▶ **Prompt**: Your reply should be the following data, copied exactly.

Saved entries
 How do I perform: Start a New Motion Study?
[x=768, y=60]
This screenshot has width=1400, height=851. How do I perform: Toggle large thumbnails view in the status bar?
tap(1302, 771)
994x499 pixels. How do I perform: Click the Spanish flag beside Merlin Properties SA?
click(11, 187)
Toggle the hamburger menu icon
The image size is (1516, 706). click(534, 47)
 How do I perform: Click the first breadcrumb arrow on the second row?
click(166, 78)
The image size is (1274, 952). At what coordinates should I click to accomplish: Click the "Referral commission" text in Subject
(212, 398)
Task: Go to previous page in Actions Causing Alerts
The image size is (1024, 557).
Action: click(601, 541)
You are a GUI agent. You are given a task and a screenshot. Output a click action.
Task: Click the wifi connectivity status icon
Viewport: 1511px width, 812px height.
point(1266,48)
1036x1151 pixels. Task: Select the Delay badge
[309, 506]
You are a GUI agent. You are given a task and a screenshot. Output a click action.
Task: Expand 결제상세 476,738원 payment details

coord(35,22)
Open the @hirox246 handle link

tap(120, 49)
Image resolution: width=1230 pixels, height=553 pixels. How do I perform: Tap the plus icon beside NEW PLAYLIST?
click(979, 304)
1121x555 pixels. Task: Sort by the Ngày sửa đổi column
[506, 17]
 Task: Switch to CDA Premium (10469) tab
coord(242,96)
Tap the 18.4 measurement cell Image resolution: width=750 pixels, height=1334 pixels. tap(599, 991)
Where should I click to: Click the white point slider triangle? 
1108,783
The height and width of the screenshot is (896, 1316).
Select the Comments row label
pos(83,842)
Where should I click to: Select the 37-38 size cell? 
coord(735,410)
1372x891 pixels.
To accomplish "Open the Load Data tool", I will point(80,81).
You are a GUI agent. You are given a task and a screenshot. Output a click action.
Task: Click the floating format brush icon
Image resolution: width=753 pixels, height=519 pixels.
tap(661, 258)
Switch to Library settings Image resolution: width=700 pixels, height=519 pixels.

▶ **Solution to the exercise**:
 How do I perform: Start a New Motion Study?
[x=768, y=60]
This screenshot has width=1400, height=851. How do I perform: Toggle large thumbnails view in the status bar?
tap(1302, 771)
994x499 pixels. How do I perform: Click the Spanish flag beside Merlin Properties SA?
click(11, 187)
Toggle the hamburger menu icon
The image size is (1516, 706). click(534, 47)
 How do I perform: Click the first breadcrumb arrow on the second row?
click(166, 78)
The image size is (1274, 952). At what coordinates should I click to accomplish: Click the "Referral commission" text in Subject
(212, 398)
Task: Go to previous page in Actions Causing Alerts
The image size is (1024, 557).
Action: click(601, 541)
You are a GUI agent. You are given a task and a screenshot. Output a click action.
Task: Click the wifi connectivity status icon
Viewport: 1511px width, 812px height.
point(1266,48)
1036x1151 pixels. Task: Select the Delay badge
[309, 506]
You are a GUI agent. You are given a task and a screenshot. Output a click action.
Task: Expand 결제상세 476,738원 payment details

coord(35,22)
Open the @hirox246 handle link

tap(120, 49)
Image resolution: width=1230 pixels, height=553 pixels. How do I perform: Tap the plus icon beside NEW PLAYLIST?
click(979, 304)
1121x555 pixels. Task: Sort by the Ngày sửa đổi column
[506, 17]
 Task: Switch to CDA Premium (10469) tab
coord(242,96)
Tap the 18.4 measurement cell Image resolution: width=750 pixels, height=1334 pixels. tap(599, 991)
Where should I click to: Click the white point slider triangle? 
1108,783
The height and width of the screenshot is (896, 1316).
Select the Comments row label
pos(83,842)
Where should I click to: Select the 37-38 size cell? 
coord(735,410)
1372x891 pixels.
To accomplish "Open the Load Data tool", I will point(80,81).
You are a GUI agent. You are given a task and a screenshot. Output a click action.
Task: Click the floating format brush icon
Image resolution: width=753 pixels, height=519 pixels.
tap(661, 258)
Switch to Library settings Image resolution: width=700 pixels, height=519 pixels.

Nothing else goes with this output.